My father, James Drummond Hamilton, was born 100 years ago this week, on Sept. 27,1915. The son of Winnipeg physician Thomas Glendenning (T.G.) Hamilton and of Lillian (Forrester) Hamilton, Jim had an identical twin, Arthur. In photos, the twins were always together, usually dressed similarly.
In February, 1919, the influenza epidemic that was sweeping the world hit the Hamilton household. Jim lost his right eardrum as a result of the flu and was deaf in that ear for the rest of his life. He also lost his twin brother.
Dad didn’t talk about his childhood often, but he told me that his happiest childhood memories were of summers spent at the family cottage on Lake Winnipeg. Undoubtedly, the most unusual aspect of his childhood was the fact that his parents spent many evenings attending séances in the family’s home. Meeting with a medium and a small group of friends, they watched tables rise into the air on their own and they tried to communicate with deceased individuals. This didn’t frighten Jim, but perhaps his school friends teased him about it.
Jim was a very good student, and he graduated from the University of Manitoba in 1937 with a degree in physics. In 1938, he received an M.A. in physics, mathematics and chemistry from the University of Toronto.
When World War II broke out, he wanted to enlist but, despite strong character references, he was rejected several times because of his perforated ear drum and poor eyesight. Finally the military changed its medical requirements and he became eligible for service, but by that time he was making documentaries for the National Film Board of Canada, including a public health film on the transmission and treatment of venereal disease.
He met my mother, Joan Murray Smith, in Ottawa and they were married in 1946. They then moved to London, Ontario, where my father did cancer research at the University of Western Ontario and obtained a PhD in Medical Research. About the time I started kindergarten, Dad made another career move and enrolled in medical school. Eventually our family moved to Montreal and my father opened his own office in the Westmount Medical Building.

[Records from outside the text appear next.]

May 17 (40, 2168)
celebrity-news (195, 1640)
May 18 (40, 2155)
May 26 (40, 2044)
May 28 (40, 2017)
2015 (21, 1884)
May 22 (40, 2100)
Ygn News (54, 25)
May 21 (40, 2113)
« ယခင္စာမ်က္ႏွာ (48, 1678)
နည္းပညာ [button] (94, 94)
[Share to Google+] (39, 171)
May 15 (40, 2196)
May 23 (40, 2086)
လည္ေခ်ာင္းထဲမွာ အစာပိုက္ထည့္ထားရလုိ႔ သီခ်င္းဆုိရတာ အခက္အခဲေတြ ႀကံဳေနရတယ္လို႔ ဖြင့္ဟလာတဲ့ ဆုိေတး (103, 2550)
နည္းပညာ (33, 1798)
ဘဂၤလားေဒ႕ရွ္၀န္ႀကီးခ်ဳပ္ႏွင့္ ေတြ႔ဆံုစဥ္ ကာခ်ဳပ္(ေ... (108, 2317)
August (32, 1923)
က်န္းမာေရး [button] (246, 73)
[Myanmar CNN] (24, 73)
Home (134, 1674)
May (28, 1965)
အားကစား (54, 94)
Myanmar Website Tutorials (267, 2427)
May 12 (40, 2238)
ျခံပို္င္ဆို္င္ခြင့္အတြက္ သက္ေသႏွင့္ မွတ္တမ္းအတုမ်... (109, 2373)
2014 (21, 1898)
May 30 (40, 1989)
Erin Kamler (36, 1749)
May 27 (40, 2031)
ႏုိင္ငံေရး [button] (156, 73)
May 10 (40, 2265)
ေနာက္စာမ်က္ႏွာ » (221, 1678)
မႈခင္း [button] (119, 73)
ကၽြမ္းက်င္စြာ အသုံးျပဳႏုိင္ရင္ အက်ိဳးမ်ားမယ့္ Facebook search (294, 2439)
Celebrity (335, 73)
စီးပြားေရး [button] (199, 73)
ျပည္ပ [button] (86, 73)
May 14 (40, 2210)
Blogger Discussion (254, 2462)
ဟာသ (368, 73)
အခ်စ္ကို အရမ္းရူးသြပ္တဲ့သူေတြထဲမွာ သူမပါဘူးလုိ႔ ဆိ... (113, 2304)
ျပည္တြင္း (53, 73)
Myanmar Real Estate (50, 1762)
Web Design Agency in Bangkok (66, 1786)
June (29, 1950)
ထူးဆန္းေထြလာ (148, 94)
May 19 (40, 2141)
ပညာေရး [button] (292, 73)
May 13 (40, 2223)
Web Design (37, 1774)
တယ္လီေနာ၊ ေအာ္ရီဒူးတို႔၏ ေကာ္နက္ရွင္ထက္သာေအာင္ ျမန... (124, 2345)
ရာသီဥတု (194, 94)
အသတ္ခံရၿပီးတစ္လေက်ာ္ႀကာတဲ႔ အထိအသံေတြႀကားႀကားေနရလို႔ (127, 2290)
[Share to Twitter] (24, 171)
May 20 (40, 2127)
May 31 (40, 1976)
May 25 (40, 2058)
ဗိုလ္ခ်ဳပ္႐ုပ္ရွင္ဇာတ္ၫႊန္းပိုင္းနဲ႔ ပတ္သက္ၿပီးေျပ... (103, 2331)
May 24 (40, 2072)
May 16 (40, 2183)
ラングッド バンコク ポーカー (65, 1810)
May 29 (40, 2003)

He enjoyed being a family doctor, partly because he liked people. Many of his patients were elderly and they appreciated the fact that he would make house calls. But his real passion was for the theory he called triads. He thought about it and talked about it constantly.
He said that the theory he developed in collaboration with John Q. Stewart, a retired astrophysicist from Princeton University, explained problem solving by humans — and all animals — as a two-step process: first, P, the path to the goal, and second, F, the exchange of material, such as food or waste. He created the term merge, M, to describe mental ideas and images, which are formed by the interaction between P and F. He spent months with his slide-rule, working out a mathematical equation of his theory, then many more years at the typewriter, describing his ideas and their applications.
His biggest disappointment in life was probably that most people could not understand this theory (especially the math), nor could he convince many people of its significance. On April 15, 1980, he wrote to a friend that he had been reading philosophy and was planning to rewrite his triads paper from a different perspective. Two days later, he suffered a fatal heart attack.
His ashes are buried in Winnpeg, beside his twin’s grave.